The line containing "You are a computer-use agent." marks where to begin; quote it and every line after it through the end of the data, exactly as written.

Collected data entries

····················

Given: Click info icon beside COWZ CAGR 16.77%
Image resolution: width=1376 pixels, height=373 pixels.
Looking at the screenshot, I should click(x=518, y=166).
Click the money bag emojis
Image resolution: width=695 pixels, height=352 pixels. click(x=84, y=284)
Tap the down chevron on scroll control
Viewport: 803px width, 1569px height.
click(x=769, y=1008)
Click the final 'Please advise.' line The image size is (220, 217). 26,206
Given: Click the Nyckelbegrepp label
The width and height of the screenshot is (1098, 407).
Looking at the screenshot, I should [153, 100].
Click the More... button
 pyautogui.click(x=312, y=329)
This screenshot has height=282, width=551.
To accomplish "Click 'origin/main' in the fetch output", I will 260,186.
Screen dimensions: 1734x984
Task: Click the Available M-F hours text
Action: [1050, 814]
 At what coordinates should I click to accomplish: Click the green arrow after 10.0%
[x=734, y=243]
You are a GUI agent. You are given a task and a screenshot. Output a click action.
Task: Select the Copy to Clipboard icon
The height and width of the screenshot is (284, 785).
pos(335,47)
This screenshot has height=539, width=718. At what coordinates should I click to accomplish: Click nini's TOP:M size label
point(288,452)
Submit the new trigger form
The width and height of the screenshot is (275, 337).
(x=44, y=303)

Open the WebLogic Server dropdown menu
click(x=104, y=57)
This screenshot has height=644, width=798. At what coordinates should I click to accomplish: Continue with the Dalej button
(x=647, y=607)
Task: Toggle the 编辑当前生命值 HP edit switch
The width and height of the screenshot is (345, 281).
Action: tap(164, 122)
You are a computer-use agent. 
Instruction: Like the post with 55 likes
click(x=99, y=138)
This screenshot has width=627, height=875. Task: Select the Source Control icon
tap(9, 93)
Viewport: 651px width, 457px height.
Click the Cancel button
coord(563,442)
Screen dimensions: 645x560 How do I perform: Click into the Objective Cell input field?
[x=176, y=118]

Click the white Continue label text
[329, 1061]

····················

▶ Final answer
You are a computer-use agent. 
Instruction: Like the post with 55 likes
click(x=99, y=138)
This screenshot has width=627, height=875. Task: Select the Source Control icon
tap(9, 93)
Viewport: 651px width, 457px height.
Click the Cancel button
coord(563,442)
Screen dimensions: 645x560 How do I perform: Click into the Objective Cell input field?
[x=176, y=118]

Click the white Continue label text
[329, 1061]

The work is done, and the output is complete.